Much of the Caribbean has a strong record of fostering human well-being, but visitors are often unaware of this focus and tend to be struck by the failure of the ramshackle, lived-in landscapes of the islands to match the glamorous expectations inspired by the tourist brochures and television ads. Because Caribbean tourists are usually (and unnecessarily) isolated in hotel enclaves or on cruise ships, glimpsing only tiny swatches of island settlements through green foliage, they rarely learn that the humble houses, garden plots, and quaint, rutted, narrow streets mask social and economic conditions that are supportive of a modest but healthy and productive way of life.

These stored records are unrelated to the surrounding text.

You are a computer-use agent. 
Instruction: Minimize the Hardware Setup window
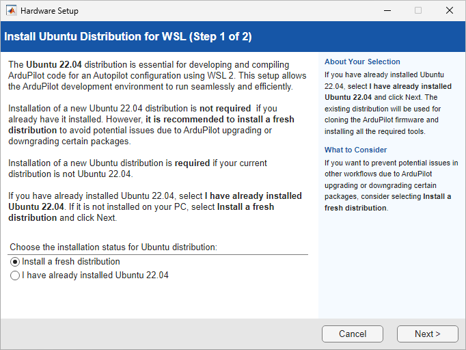click(x=387, y=11)
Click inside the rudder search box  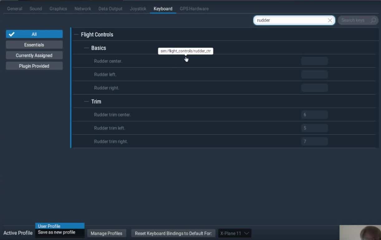tap(290, 20)
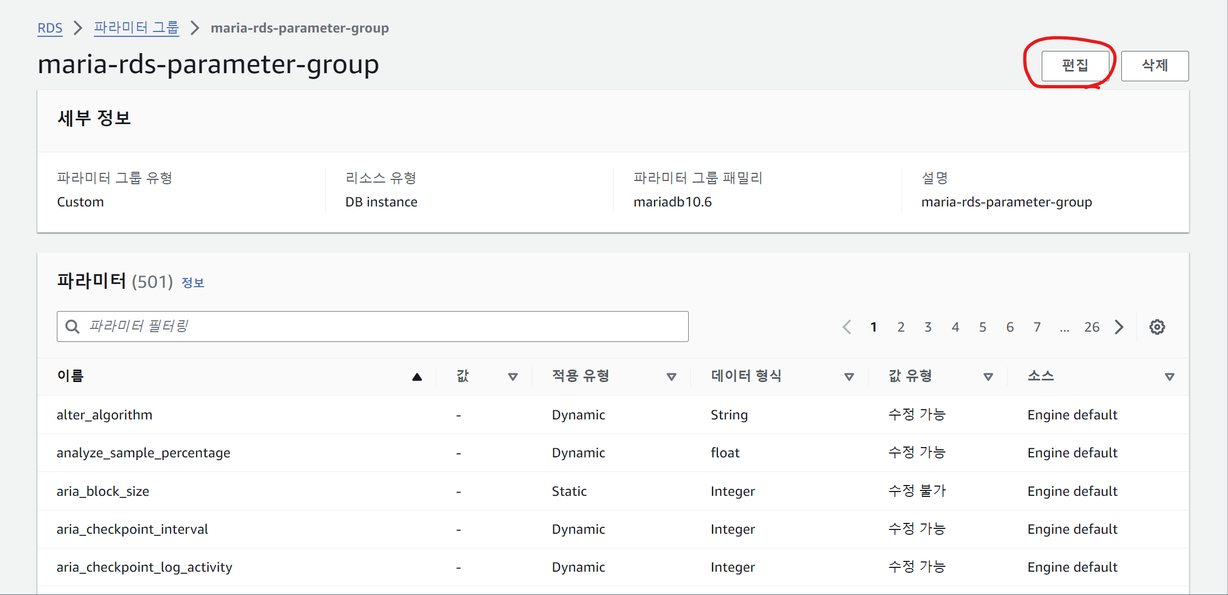1228x595 pixels.
Task: Open the RDS breadcrumb link
Action: pos(50,28)
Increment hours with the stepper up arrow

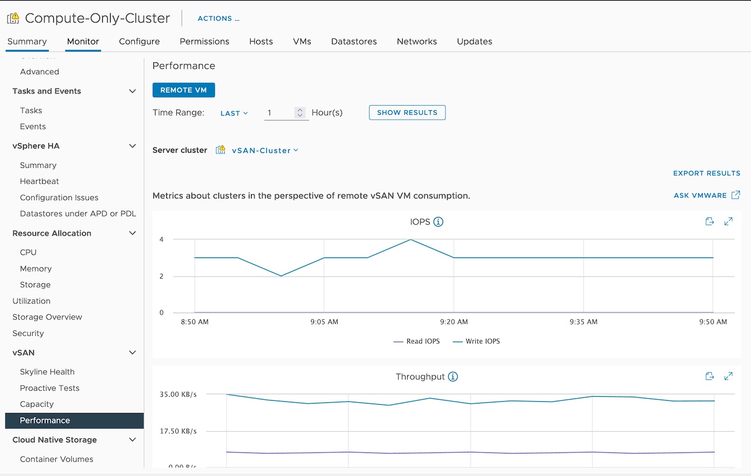coord(301,110)
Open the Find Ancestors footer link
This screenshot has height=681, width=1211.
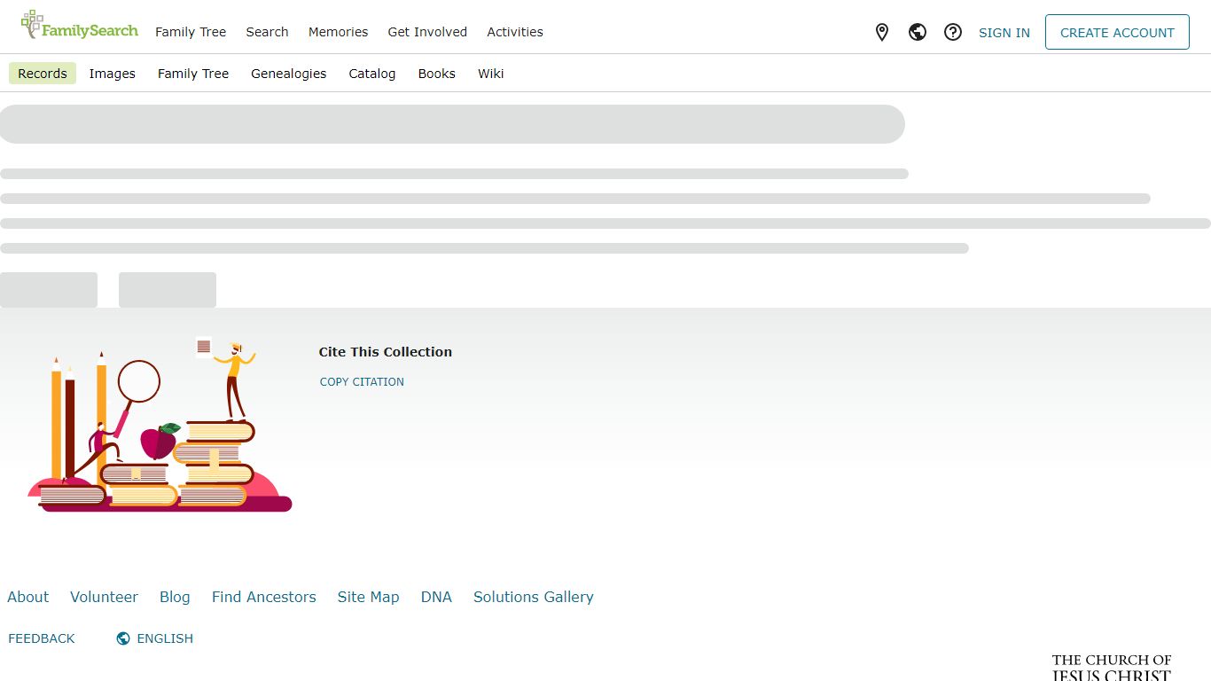coord(264,597)
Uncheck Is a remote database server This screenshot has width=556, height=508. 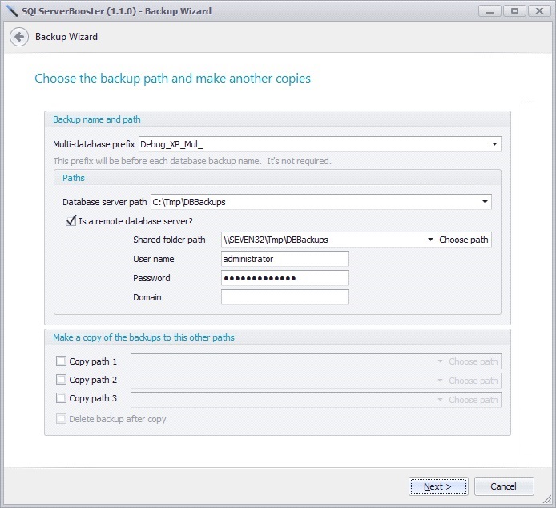click(71, 220)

Political, Social, and Economic Change

Over the past half-century, most of the island societies have emerged from colonial status to become independent, self-governing states (Figure 3.28). With the exception of Haiti and parts of the Dominican Republic, these islands are no longer the poverty-stricken places they were 40 years ago. Rather, they are managing to provide a reasonably high quality of life for their people. Children go to school, and literacy rates for all but the elderly average close to 95 percent. There is basic health care: mothers receive prenatal care, nearly all babies are born in hospitals, infant mortality rates are low, and diseases of aging are competently treated. Life expectancy is in the 70s, and people are choosing to have fewer children; the overall rate of population increase for the Caribbean is the lowest in Middle and South America. A number of Caribbean islands rank high on the Human Development Index, and some (the Bahamas, Barbados, Cuba, and Trinidad and Tobago) do particularly well in making opportunities available to women. Returned emigrants often say that the quality of life on their home Caribbean islands actually exceeds that of far more materially endowed societies because life is enhanced by strong community and family support. And, of course, there is the healthful and beautiful natural environment.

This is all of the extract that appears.